• [What you need to do]: Begin the copy at the line containing "Task: Click the" and end it at the final line of the material below, reproducing each line exactly, without images.

-- Opening Marker --

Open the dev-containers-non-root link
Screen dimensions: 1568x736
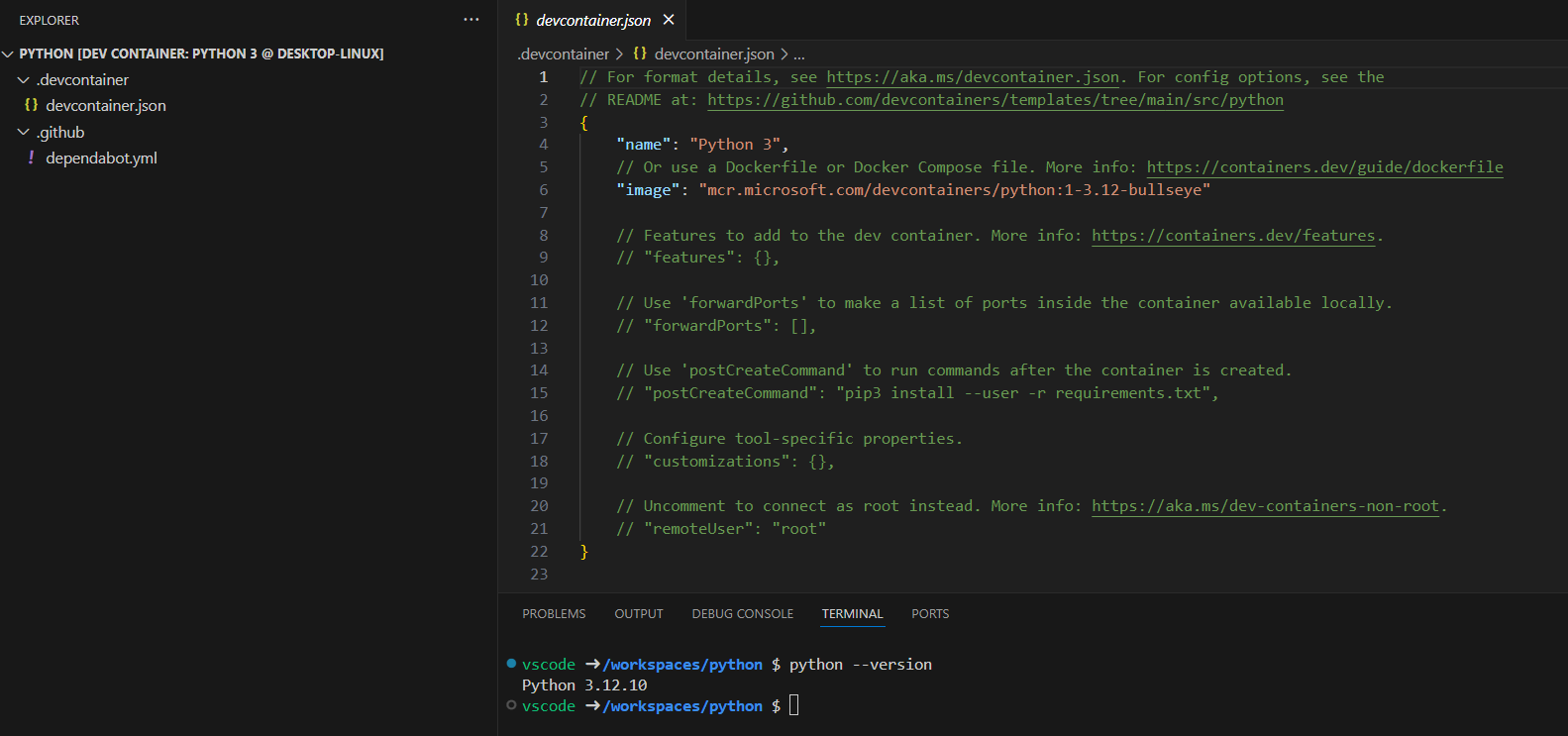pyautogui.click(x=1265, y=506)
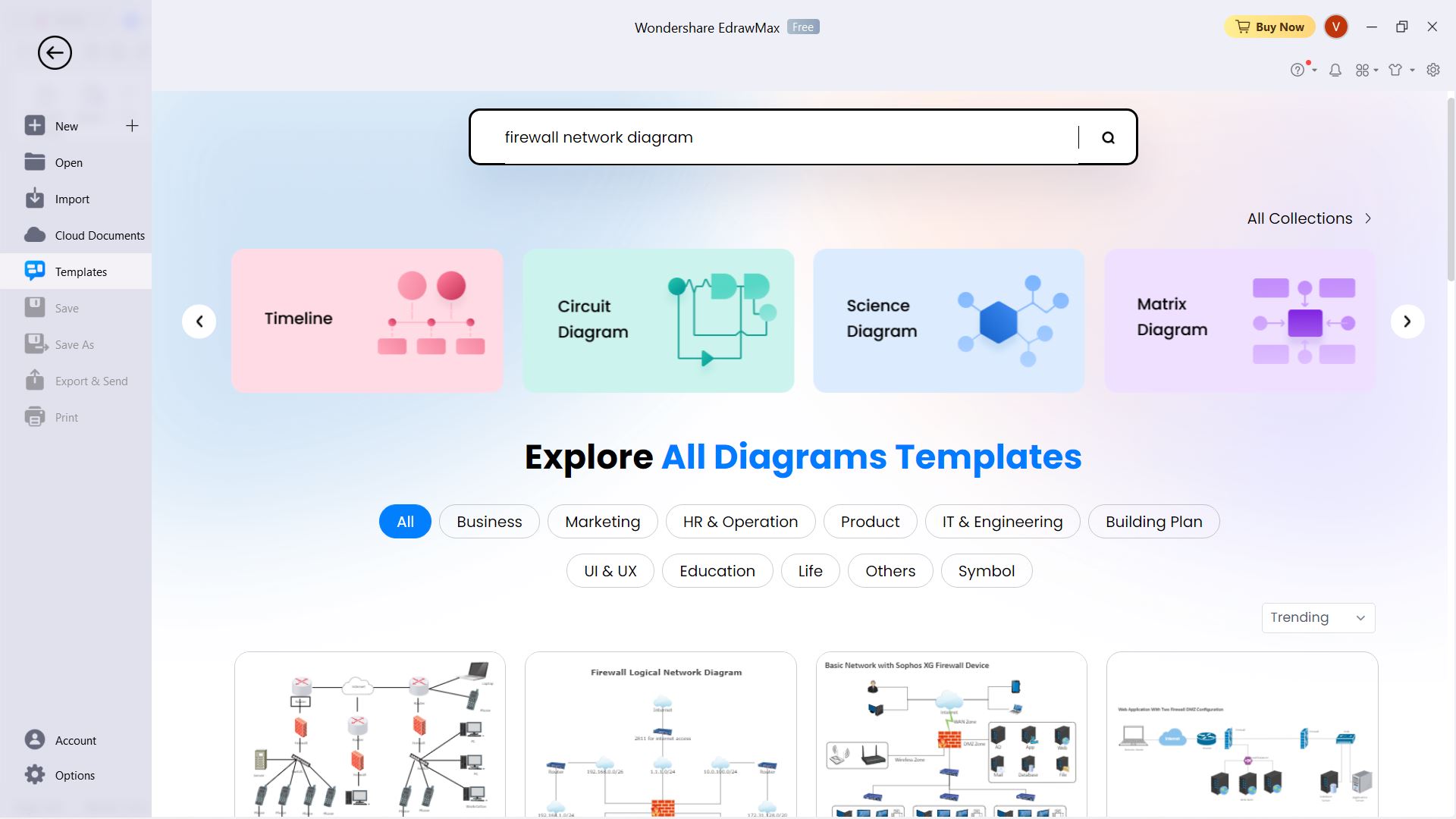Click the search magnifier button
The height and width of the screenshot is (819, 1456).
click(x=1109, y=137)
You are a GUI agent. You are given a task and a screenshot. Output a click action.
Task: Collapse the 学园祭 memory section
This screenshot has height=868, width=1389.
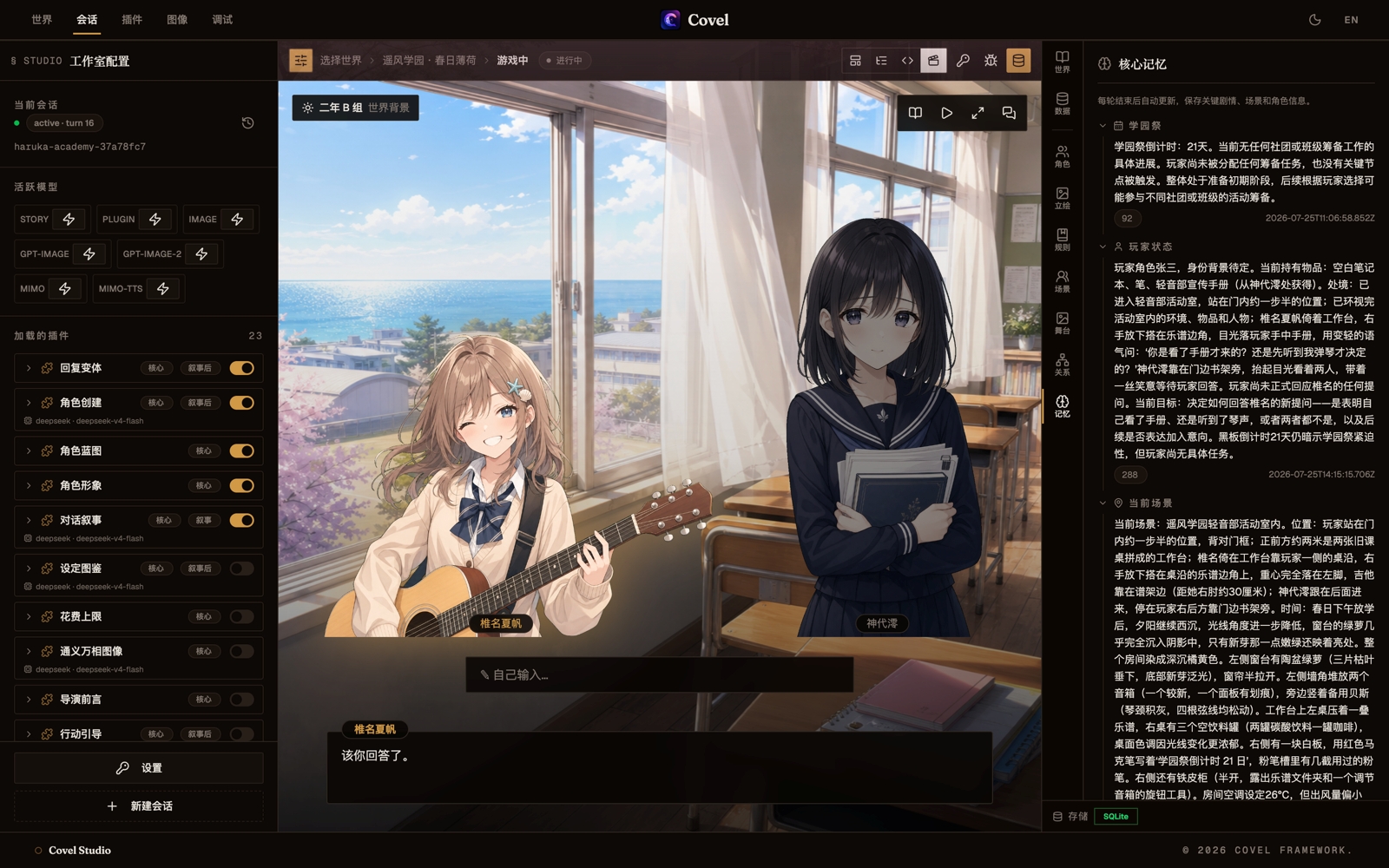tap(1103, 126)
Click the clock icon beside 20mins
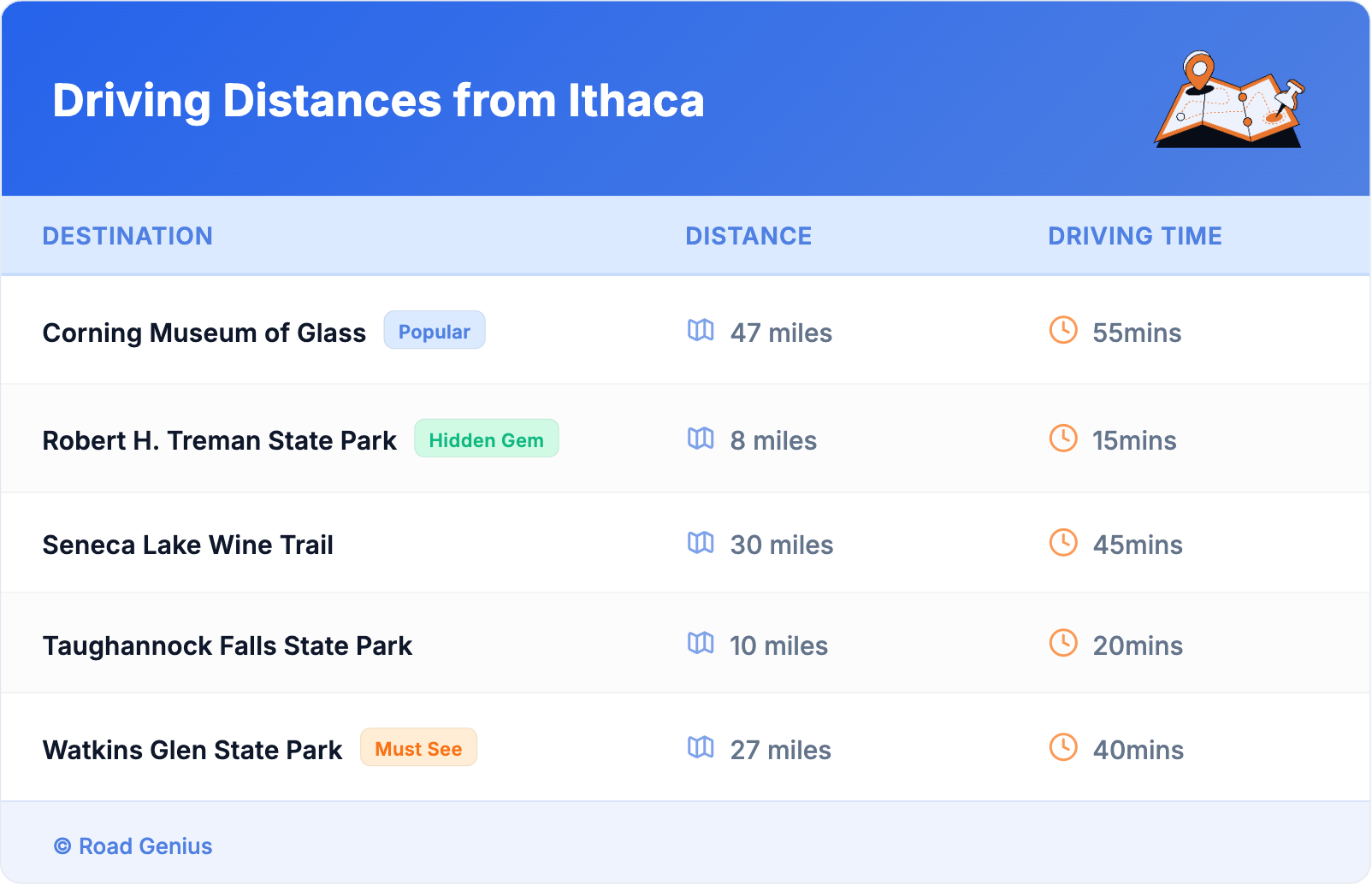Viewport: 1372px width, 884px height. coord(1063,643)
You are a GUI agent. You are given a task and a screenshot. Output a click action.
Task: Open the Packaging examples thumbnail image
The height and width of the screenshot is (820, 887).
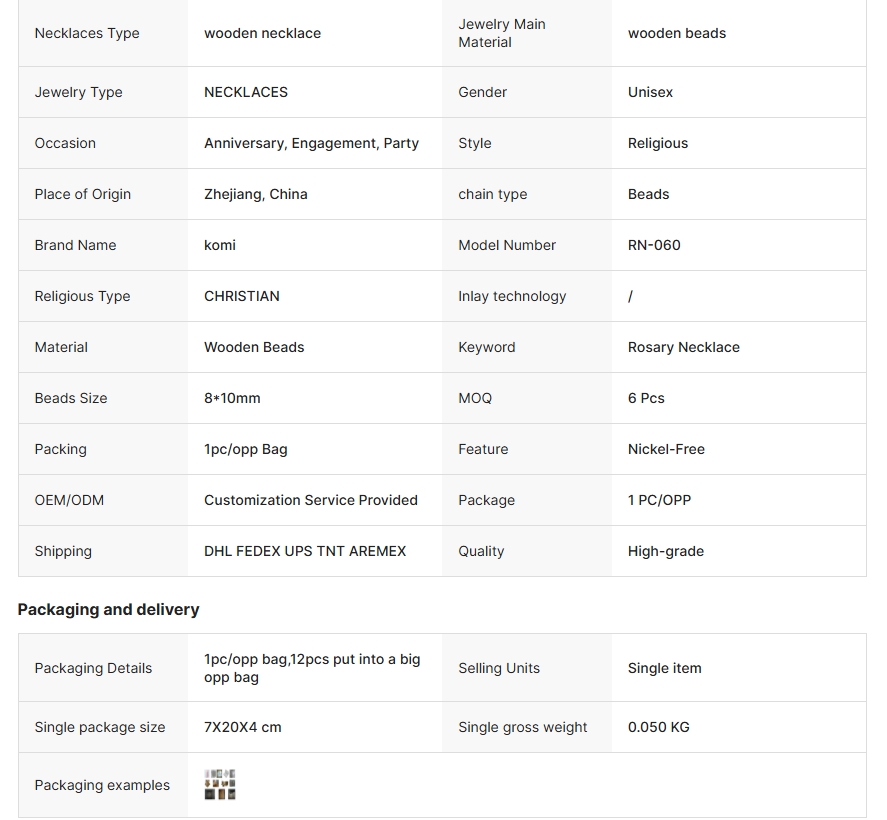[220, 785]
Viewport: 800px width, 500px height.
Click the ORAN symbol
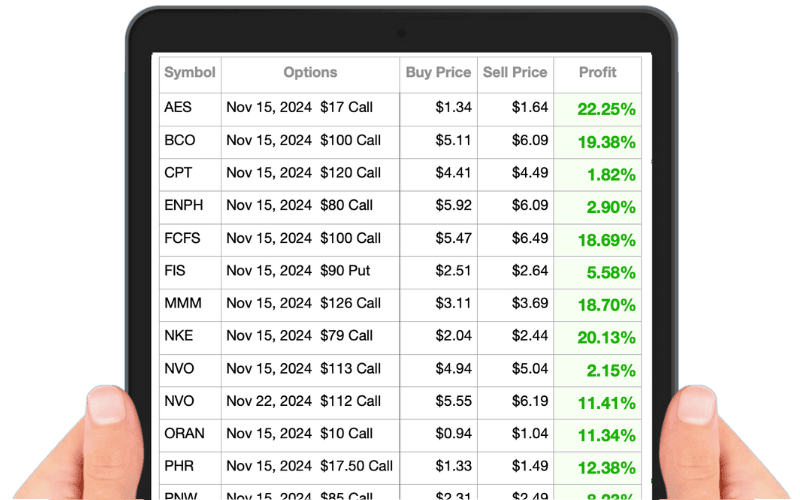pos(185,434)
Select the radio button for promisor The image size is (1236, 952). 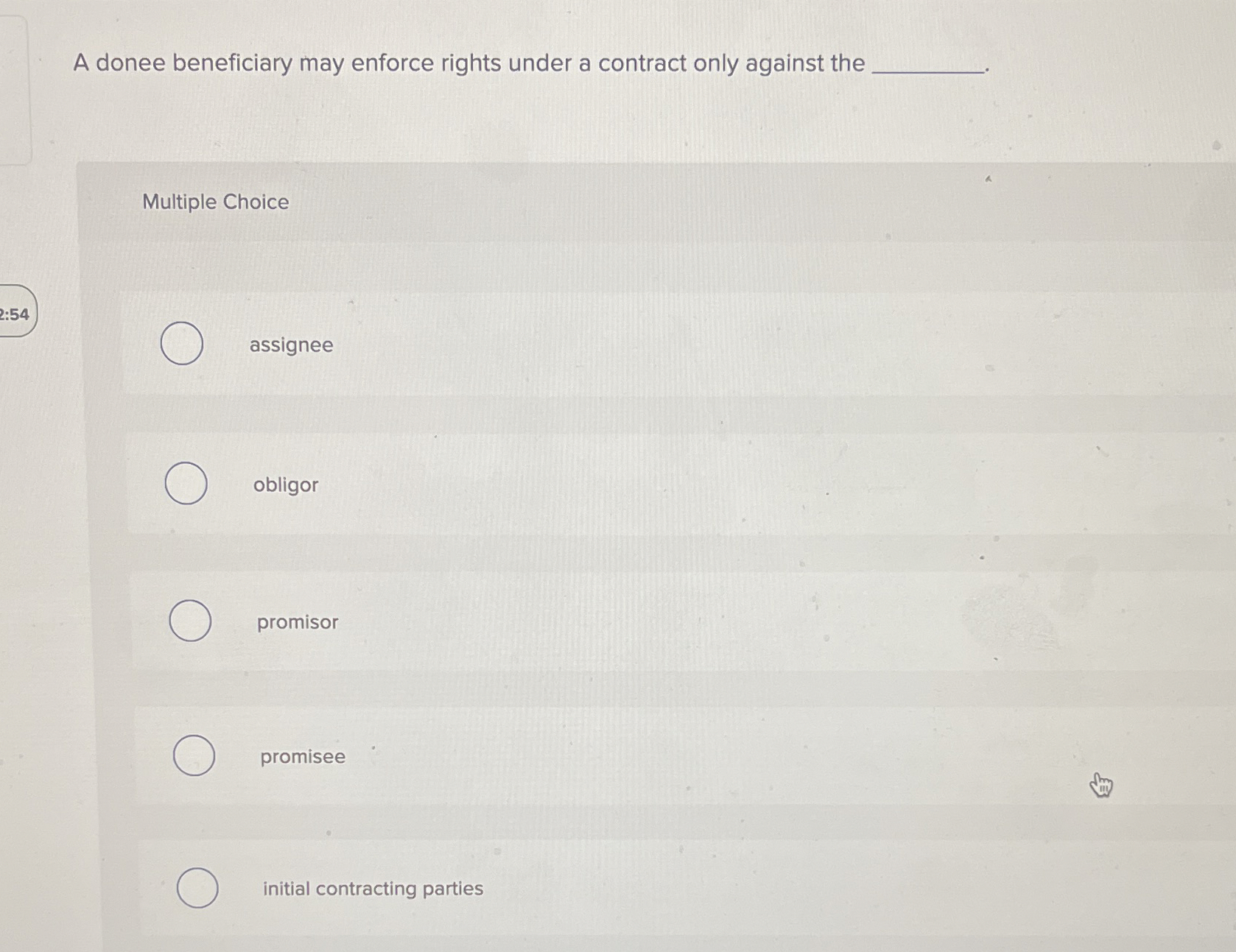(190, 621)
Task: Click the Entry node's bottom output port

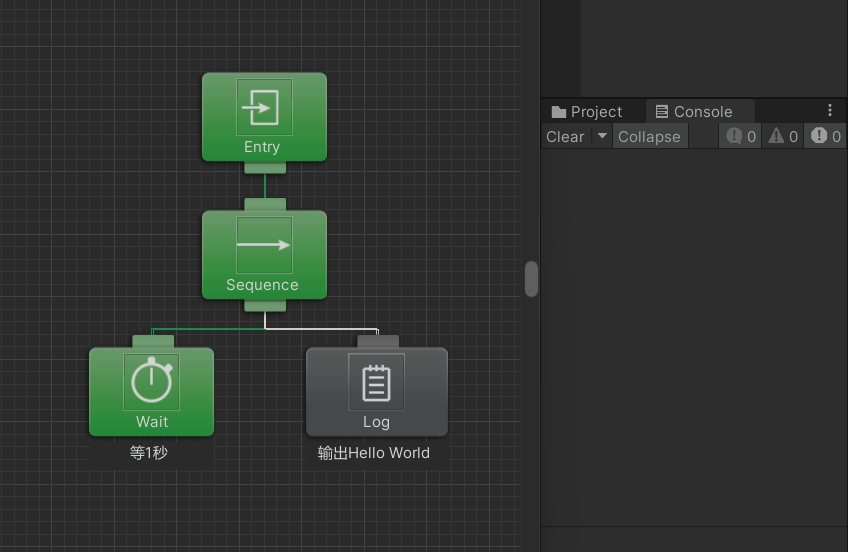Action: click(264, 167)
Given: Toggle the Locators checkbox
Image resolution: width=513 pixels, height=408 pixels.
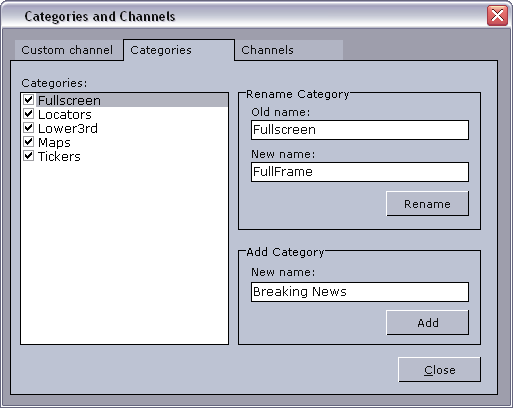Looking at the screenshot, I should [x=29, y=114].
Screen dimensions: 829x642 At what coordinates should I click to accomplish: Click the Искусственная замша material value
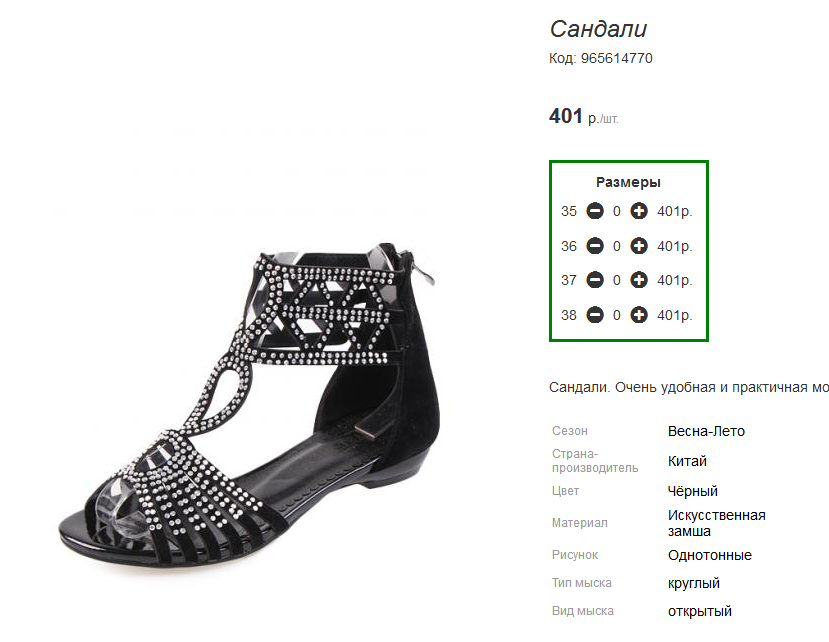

-- Closing Marker --

• [Response below]:
Task: Click the Entry node's bottom output port

Action: click(264, 167)
Given: Toggle the Locators checkbox
Image resolution: width=513 pixels, height=408 pixels.
Looking at the screenshot, I should [x=29, y=114].
Screen dimensions: 829x642 At what coordinates should I click to accomplish: Click the Искусственная замша material value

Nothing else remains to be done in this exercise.